We use validation data, which isn't used in model training, to measure a candidate model's accuracy. This lets us try many candidate models and keep the best one.

![fitting.png](attachment:fitting.png)

In [38]:
def get_mae(myModel, max_leaf_nodes, train_X, val_X, train_y, val_y):
    if myModel == 'dtree':
        model = DecisionTreeRegressor(max_leaf_nodes=max_leaf_nodes, random_state=1)
    else:
        model = RandomForestRegressor(max_leaf_nodes=max_leaf_nodes, random_state=1)
    
    model.fit(train_X, train_y)
    preds_val = model.predict(val_X)
    mae = mean_absolute_error(val_y, preds_val)
    return(mae)

# compare MAE with differing values of max_leaf_nodes
candidate_max_leaf_nodes = [16,18,20,22,24,30]

for max_leaf_nodes in candidate_max_leaf_nodes:
    my_mae_DT = get_mae('dTree', max_leaf_nodes, train_X, val_X, train_y, val_y)
    my_mae_RF = get_mae('rForest', max_leaf_nodes, train_X, val_X, train_y, val_y)
    print("Max leaf nodes: %d  \t\t MAE Tree:  %f   \t\t MAE Forest:  %f" %(max_leaf_nodes, my_mae_DT, my_mae_RF))
    
scores = {leaf_size: get_mae('dTree', leaf_size, train_X, val_X, train_y, val_y) for leaf_size in candidate_max_leaf_nodes}
best_tree_size = min(scores, key=scores.get)

print('\n*** BEST TREE SIZE == ' + str(best_tree_size))

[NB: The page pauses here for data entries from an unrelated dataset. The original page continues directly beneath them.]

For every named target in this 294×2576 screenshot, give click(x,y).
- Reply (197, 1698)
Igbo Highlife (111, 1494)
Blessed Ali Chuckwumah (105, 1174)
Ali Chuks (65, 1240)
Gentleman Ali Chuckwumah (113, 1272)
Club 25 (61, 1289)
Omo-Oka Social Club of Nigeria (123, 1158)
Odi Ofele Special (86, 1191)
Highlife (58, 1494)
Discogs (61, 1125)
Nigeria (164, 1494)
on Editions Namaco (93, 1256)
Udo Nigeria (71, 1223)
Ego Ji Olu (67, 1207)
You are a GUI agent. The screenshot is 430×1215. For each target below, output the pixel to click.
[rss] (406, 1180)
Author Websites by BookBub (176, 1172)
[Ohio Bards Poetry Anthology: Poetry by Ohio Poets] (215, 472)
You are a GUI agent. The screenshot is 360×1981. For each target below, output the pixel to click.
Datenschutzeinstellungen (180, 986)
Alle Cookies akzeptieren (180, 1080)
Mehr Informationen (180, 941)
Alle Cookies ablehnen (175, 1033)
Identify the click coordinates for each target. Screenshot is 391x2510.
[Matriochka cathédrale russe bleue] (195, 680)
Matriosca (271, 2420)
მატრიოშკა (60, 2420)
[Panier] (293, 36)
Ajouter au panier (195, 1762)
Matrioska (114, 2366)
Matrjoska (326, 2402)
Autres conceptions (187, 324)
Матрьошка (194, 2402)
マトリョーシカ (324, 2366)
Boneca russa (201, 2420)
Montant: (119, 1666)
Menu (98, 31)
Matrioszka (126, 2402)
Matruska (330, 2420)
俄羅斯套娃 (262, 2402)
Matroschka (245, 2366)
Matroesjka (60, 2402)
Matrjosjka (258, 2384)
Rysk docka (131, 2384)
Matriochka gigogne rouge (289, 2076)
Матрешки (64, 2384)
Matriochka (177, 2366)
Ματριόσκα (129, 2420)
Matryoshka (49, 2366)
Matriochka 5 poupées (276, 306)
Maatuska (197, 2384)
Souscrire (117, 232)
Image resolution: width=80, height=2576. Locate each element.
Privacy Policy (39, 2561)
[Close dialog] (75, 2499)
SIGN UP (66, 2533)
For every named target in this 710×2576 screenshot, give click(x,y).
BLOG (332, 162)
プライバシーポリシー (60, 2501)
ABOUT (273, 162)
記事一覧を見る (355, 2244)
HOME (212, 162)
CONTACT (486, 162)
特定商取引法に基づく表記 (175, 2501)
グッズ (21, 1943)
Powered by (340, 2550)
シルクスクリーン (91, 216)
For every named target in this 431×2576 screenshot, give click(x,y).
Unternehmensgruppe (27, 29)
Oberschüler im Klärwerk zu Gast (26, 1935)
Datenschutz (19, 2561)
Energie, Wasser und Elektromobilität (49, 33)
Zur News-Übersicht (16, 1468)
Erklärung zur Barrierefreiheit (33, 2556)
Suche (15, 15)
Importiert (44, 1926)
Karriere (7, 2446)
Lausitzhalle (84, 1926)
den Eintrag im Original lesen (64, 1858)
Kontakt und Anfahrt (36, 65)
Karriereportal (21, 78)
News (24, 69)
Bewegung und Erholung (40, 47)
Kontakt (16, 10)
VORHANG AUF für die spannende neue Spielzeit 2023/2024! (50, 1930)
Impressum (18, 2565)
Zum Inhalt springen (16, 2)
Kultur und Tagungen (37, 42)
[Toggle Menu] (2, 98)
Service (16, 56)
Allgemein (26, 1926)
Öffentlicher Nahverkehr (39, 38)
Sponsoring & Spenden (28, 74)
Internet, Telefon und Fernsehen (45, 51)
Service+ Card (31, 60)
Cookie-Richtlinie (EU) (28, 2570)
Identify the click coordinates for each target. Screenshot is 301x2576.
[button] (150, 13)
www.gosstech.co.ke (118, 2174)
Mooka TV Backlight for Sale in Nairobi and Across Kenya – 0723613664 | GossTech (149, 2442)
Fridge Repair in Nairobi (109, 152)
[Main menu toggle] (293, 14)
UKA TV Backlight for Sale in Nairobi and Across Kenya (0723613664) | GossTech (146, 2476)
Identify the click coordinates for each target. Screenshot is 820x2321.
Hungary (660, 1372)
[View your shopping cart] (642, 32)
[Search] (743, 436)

Max leaf nodes: 16  		 MAE Tree:  58.606154   		 MAE Forest:  58.606154
Max leaf nodes: 18  		 MAE Tree:  58.581520   		 MAE Forest:  58.581520
Max leaf nodes: 20  		 MAE Tree:  58.809187   		 MAE Forest:  58.809187
Max leaf nodes: 22  		 MAE Tree:  58.827407   		 MAE Forest:  58.827407
Max leaf nodes: 24  		 MAE Tree:  58.778142   		 MAE Forest:  58.778142
Max leaf nodes: 30  		 MAE Tree:  58.492822   		 MAE Forest:  58.492822

*** BEST TREE SIZE == 30


# Building a Random Forest Model

In [41]:
forest_model = RandomForestRegressor(max_leaf_nodes=20, random_state=0)
forest_model.fit(train_X, train_y)



RandomForestRegressor(bootstrap=True, criterion='mse', max_depth=None,
           max_features='auto', max_leaf_nodes=20,
           min_impurity_decrease=0.0, min_impurity_split=None,
           min_samples_leaf=1, min_samples_split=2,
           min_weight_fraction_leaf=0.0, n_estimators=10, n_jobs=1,
           oob_score=False, random_state=0, verbose=0, warm_start=False)

In [42]:
melb_preds = forest_model.predict(val_X)

print(mean_absolute_error(val_y, melb_preds))

58.29918376597213